Kenkichi Saito

Personal information
- Native name: 斎藤 兼吉
- Full name: Kenkichi Saito
- Nationality: Japanese
- Born: 2 January 1895
- Died: 26 October 1960 (aged 65)

Sport
- Sport: Swimming

Medal record
Men's athletics
Representing Japan
Far Eastern Championships
| Gold medal – first place | 1917 Tokyo | Javelin throw |
Men's swimming
Representing Japan
Far Eastern Championships
| Gold medal – first place | 1917 Tokyo | 100 yd freestyle |
| Gold medal – first place | 1917 Tokyo | 4×100 yd freestyle |
| Gold medal – first place | 1917 Tokyo | 4×200 yd freestyle |

= Kenkichi Saito =

Japanese swimmer

Kenkichi Saito (斎藤 兼吉, Saitō Kenkichi) was a Japanese swimmer, thrower, and educator.
==Biographical==
Kenkichi Saito was born on 2 January 1895 in Takachi in Sado, Niigata. Growing up, Saito was active in multiple sports. He practiced athletics, judo, baseball, kendo, rowing, swimming, and sumo. Later, he studied at Niigata Normal School and then advanced to Tokyo Higher Normal School to become a teacher. In his first year of studying at the latter school, he joined the swimming club.

Saito won his first national championship title in the 50-yard freestyle at the 1918 National Swimming Championships in Osaka. The following year, he competed at the 1917 Far Eastern Championship Games and won gold medals in the men's 100 yard freestyle, men's 4×100 yard freestyle relay, and men's 4×200 yard freestyle relay in swimming, and the men's javelin in athletics. In the same year, he competed at the National Athletics Championships and won the javelin and discus. He won the men's javelin in the following competition the next year.

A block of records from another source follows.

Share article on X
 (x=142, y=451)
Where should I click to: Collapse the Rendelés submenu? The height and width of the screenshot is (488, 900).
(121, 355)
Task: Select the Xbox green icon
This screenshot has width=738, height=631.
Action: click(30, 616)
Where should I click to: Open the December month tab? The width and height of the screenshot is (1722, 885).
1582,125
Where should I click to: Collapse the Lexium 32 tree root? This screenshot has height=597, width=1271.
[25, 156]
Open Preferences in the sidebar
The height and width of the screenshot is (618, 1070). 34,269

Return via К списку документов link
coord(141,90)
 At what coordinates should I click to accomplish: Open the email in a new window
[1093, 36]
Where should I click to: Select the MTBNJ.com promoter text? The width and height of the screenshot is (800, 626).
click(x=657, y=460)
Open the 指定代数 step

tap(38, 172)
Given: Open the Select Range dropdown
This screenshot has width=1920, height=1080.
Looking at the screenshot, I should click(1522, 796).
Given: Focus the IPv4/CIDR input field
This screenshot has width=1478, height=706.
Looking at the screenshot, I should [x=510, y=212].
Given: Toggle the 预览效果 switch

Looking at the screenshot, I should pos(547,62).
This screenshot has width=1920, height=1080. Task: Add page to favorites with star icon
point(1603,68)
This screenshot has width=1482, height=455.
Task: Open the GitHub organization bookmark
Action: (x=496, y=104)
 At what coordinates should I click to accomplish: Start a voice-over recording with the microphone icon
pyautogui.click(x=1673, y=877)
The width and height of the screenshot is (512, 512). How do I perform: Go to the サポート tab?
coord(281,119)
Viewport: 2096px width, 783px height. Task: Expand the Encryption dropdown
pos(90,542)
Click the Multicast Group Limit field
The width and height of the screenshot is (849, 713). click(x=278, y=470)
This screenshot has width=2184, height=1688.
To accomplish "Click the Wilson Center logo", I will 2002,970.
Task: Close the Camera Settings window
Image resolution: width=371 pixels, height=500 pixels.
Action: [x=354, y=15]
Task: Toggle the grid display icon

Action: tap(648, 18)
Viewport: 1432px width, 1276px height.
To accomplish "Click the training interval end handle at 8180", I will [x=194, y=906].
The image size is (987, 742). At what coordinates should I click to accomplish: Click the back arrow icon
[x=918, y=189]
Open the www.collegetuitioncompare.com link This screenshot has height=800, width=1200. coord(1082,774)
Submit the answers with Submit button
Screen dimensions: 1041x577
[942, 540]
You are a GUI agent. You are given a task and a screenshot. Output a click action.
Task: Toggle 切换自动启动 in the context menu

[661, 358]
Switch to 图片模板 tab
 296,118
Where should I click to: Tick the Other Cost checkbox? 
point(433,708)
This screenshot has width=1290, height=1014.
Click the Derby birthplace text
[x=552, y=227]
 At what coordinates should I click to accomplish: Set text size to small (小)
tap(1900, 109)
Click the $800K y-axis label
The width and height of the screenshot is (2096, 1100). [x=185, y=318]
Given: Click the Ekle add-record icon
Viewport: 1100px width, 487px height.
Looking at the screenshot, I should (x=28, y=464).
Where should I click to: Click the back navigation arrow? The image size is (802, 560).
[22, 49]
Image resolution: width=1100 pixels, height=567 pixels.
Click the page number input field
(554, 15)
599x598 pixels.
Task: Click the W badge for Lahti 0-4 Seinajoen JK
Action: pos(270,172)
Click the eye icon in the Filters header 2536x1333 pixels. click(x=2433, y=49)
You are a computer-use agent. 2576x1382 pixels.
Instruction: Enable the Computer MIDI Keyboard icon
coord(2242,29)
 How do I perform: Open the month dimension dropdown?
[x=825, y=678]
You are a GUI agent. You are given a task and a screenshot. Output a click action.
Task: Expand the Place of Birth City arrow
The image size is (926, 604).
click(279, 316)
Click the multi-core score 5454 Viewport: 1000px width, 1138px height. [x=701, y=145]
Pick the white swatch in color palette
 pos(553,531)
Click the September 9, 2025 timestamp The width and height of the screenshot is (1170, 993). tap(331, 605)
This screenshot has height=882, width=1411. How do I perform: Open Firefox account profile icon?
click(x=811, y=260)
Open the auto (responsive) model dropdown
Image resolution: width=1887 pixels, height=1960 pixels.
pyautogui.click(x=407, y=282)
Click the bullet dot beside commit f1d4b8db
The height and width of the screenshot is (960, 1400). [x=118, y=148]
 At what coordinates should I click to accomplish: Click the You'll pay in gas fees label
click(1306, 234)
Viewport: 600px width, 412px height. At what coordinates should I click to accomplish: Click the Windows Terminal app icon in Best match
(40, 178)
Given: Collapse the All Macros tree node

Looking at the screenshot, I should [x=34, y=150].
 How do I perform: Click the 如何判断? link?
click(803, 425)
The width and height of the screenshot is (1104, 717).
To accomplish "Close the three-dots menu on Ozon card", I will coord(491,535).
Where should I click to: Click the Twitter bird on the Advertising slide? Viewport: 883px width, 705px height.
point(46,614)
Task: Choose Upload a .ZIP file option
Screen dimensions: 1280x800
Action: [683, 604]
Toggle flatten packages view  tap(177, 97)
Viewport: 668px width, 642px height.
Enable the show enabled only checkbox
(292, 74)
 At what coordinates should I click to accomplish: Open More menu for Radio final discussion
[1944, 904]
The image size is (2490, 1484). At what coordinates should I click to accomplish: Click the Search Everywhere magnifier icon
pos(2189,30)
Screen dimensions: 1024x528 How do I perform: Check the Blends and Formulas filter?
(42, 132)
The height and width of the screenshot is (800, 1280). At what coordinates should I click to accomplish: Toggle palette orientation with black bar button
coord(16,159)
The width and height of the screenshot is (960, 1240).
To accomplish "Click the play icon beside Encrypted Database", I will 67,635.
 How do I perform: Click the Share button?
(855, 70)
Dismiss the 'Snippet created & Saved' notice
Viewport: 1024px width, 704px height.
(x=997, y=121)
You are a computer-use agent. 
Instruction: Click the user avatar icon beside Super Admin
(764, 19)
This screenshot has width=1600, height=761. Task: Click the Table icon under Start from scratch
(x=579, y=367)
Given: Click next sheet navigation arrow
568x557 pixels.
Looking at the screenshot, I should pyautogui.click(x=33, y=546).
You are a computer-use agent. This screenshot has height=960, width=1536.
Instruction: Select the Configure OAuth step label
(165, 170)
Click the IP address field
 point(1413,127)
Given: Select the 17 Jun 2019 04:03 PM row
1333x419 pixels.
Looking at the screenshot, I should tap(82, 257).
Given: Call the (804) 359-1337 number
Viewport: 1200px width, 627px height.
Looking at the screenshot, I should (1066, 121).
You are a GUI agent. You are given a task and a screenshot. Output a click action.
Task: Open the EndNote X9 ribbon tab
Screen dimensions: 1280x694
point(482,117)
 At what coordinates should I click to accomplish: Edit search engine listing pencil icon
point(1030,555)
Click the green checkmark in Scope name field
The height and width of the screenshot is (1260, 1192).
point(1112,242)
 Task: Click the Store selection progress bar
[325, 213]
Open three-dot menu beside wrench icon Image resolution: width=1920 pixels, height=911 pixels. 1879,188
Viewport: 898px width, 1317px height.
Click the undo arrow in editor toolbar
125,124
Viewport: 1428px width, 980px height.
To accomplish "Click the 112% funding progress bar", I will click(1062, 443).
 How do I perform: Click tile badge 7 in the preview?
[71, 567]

He then represented Japan at the 1920 Summer Olympics in Antwerp, Belgium. He initially entered five athletics events but withdrew from all of them. Instead he competed in swimming, competing in the men's 100 metre freestyle and men's 400 metre freestyle.

Saito competed in the heats of the former event on 22 August against five other swimmers. There, he placed last in his round and did not advance to the semifinals. Four days later, he competed in the latter against one other swimmer. He placed second, though advanced to the semifinals with a time of 6:16.8. In the semifinals, he did not finish his race and did not advance to the finals. Although he did not medal, he did learn Duke Kahanamoku's crawl style in swimming and eventually studied sport in Europe for a year.

Once he returned to Japan, he taught physical education at Osaka with a focus on swimming. He then moved to Manchuria and served on the staff of the Manchuria Medical University, the Manchurian College of Education, and the South Manchurian Railway Headquarters to promote physical education in schools in the area. Saito would also join the Dalian Manchu Club baseball business team.

After World War II, Saito returned to his hometown and worked as a part-time teacher and coach. Later, he was a professor in the Faculty of Education at Kanazawa University and Niigata University, with a focus on physical education. He later became professor at Chukyo University in 1959 before dying from gastric cancer on 26 October 1960 in Nagoya.